_To do:_
Look through the lines below for the word "button", and copy every line that has it.

_Dataset:_
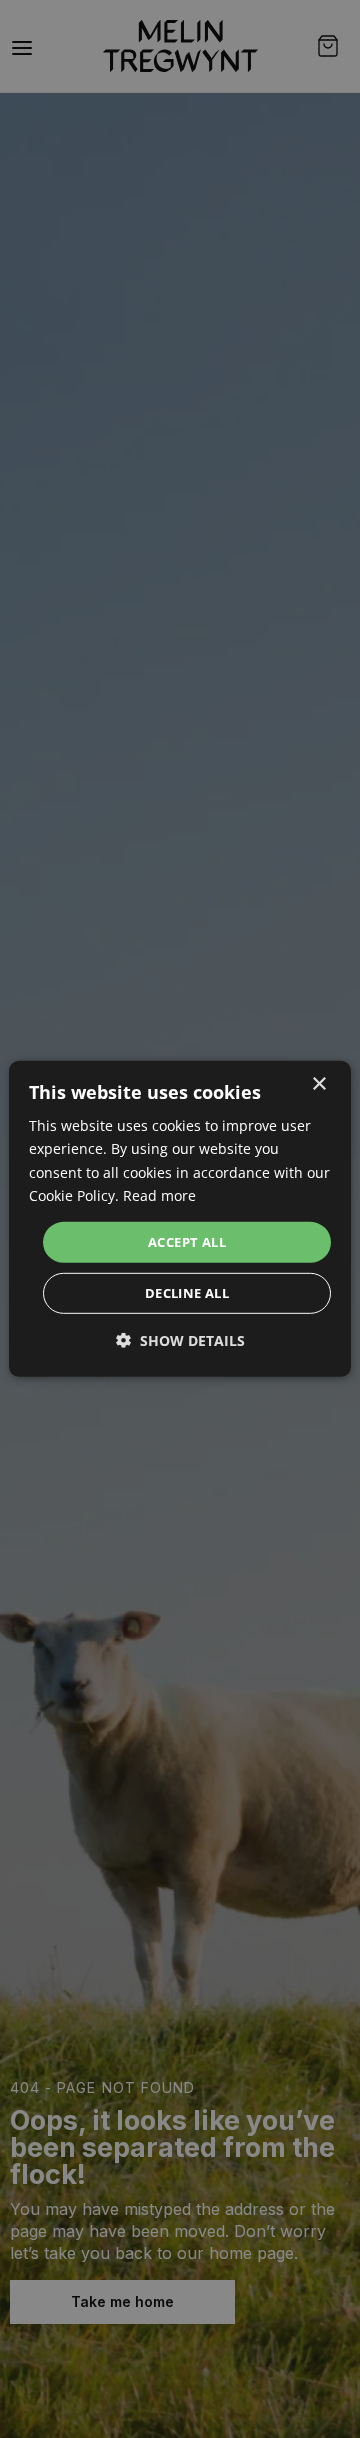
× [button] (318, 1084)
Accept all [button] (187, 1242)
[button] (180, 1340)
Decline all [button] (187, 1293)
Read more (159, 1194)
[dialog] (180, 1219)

--

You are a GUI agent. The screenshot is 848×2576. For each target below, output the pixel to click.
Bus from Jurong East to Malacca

_Solution for this exercise:_
× [button] (318, 1084)
Accept all [button] (187, 1242)
[button] (180, 1340)
Decline all [button] (187, 1293)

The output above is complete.